Edit: By "Sort of." I mean that none of my Boy's faces have ever been displayed on my blog. And even tho this picture does not show his face, it's the closest I've ever come to putting it right up there on the front page. Rest assured your anonymity is still intact.
Edit-edit: Not so anonymous. Anyone who is mildly PC-literate could probably figure out who you are. But I don't think you mind, right?

Going to Dublin on Friday! It's going to be a hell of a trip. 12.5 hours to get there. 26 hours in Dublin. 11.5 hours back. Thankfully I have The Boy as company. I was going to go even if he wasn't with me but it's scary travelling at 11pm at night.

Not much has happened in terms of classes and all. I suppose I should break it down.

First Impressions of Final Year Classes:

Medicine, Ethics and Law: A highly debatable subject. One where I will be cramming the words of my lecturer and tutors down the throats of my soon-to-be doctor friends. Mwahahaha.
Evidence: Criminal Law under a microscope. Should answer a lot of questions I have about criminal and civil procedure as well as standards of proof.
Trusts: Oh lordy, if it were not for the Lecturer I'd be bored outta my mind. Entertaining and adorable fella.
Jurisprudence: If it's anything like the first few weeks, it'll be full of delays, confusion and mass hysteria. And classes haven't even started yet.
(colour coded to match the highlights in my timetable ;)

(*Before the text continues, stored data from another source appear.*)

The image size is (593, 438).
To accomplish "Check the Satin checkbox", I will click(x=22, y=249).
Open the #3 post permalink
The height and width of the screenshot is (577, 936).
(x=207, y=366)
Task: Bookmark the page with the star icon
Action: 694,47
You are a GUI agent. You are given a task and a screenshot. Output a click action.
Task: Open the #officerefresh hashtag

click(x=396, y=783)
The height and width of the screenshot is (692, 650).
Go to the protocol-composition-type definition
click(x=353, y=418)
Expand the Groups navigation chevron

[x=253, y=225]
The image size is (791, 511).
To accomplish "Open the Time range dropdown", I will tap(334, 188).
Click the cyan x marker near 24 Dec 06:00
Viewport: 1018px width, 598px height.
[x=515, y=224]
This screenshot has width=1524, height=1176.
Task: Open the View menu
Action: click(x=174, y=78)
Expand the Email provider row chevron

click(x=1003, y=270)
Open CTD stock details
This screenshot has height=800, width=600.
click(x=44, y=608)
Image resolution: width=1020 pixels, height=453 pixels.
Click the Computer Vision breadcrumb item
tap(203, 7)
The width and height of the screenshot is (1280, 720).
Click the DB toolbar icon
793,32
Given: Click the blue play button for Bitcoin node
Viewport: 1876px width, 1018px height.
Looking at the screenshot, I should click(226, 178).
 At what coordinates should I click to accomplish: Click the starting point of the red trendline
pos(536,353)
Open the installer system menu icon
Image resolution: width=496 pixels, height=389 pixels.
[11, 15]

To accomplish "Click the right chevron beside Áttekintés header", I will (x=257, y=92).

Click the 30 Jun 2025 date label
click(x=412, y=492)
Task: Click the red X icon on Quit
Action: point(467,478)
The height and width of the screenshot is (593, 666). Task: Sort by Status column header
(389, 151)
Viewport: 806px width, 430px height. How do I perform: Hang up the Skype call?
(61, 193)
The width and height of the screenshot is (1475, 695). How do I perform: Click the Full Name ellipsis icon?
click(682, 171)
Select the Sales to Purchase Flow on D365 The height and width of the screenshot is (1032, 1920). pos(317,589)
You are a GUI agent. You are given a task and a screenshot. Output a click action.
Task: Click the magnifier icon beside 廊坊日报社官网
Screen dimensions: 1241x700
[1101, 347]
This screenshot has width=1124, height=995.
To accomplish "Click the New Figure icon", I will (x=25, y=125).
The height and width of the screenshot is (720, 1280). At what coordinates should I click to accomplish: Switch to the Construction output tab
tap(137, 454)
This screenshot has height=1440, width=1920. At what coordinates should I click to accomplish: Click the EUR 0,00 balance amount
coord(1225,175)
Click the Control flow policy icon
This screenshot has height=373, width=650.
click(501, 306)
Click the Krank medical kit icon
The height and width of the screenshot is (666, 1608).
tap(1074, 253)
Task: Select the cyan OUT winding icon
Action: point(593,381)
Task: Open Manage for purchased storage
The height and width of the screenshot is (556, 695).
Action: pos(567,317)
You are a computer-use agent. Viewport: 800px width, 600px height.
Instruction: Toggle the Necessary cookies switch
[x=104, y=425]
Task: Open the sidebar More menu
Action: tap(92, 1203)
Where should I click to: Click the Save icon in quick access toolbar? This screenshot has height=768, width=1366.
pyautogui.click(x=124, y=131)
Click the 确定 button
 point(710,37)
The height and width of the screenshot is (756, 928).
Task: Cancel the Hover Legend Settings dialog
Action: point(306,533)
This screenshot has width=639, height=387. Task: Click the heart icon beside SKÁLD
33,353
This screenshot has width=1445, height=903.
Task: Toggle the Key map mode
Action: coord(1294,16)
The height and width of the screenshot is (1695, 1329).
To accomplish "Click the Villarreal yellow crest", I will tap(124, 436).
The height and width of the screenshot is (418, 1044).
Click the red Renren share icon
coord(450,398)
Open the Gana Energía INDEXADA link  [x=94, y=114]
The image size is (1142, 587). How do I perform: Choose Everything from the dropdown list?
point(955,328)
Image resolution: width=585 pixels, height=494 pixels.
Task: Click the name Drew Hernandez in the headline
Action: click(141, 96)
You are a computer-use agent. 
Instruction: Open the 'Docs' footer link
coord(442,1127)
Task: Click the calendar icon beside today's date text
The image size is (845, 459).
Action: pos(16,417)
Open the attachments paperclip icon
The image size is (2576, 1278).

Everyone is doing well here. Last year's seniors for the most part are still here and therefore robbing me of my senior status! Bah. Ah well, BVC take them away!
The Juniors are a sweet and cool lot. Should be a wild year - of which I shall be watching intently from the sidelines. Apart from Netball and maybe FOD.

* * *

A quick aside about the picture above: I still get a funny gurgling feeling in my stomach everytime I see it. And I feel like squeaking. I think I may have hamster-itis or something. Weird.